◆ Reading passage ◆

## Begin

Intimacy is potentially the most defining aspect of parasocial relationships, this dynamic completely hinges upon the idea that members of the public forge a connection with celebrities that’s much closer from their perspective than the stars. Mima’s stalker creates a literal parasocial relationship with Mima, viewing her as an object of his admiration and obsession. Refer to this early scene in the movie that depicts Mima as a musical dancing doll:
Mima leaves her years-long idol singing group to pursue acting, yet she has formed no friendship between the other two girls and herself, as they celebrate the success of their new single while Mima is in the other room, standing uninvited.
The most tragic aspect of perfect blue is the utter loneliness Mima faces while she is going through such abject horrors. She has no one, and even while progressively getting popular, she still has no one. With only a small apartment and her fish (which die off as well). At her lowest, her manager comes over only to end up trying to kill her. In all the chaos, Satoshi Ken beautifully portrays the incredible loneliness: walking the viewer through Mima’s mundane life, her apartment filled with her possessions and quiet errands; all of which presents her personality and loneliness, despite her stardom.
Perfect Blue is a hauntingly iridescent story of fan obsession and the duality of stardom which is a crucial topic of discussion still. The rise of social media has blurred the line between fans and celebrities even further, and the discussion becomes even more important today. Satoshi Ken’s Perfect Blue is and will remain, an evergreen movie that will continue to haunt us in years to come.

## End

◆ Given instruction ◆
Can you rewrite the part of the Perfect Blue essay above that opens with the words "Intimacy is potentially" and closes with "room, standing uninvited.", putting "obsessive fan" in place of "stalker"?

◆ Entries provided ◆
## Begin

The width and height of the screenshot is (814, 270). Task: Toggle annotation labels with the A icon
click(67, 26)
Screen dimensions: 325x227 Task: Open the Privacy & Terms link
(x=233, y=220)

## End
## Begin

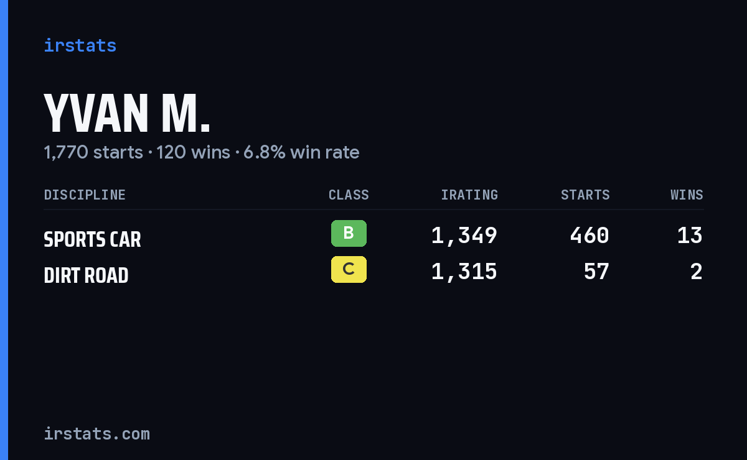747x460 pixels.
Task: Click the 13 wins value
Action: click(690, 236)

## End

◆ Task solution ◆
Intimacy is potentially the most defining aspect of parasocial relationships, this dynamic completely hinges upon the idea that members of the public forge a connection with celebrities that’s much closer from their perspective than the stars. Mima’s obsessive fan creates a literal parasocial relationship with Mima, viewing her as an object of his admiration and obsession. Refer to this early scene in the movie that depicts Mima as a musical dancing doll:
Mima leaves her years-long idol singing group to pursue acting, yet she has formed no friendship between the other two girls and herself, as they celebrate the success of their new single while Mima is in the other room, standing uninvited.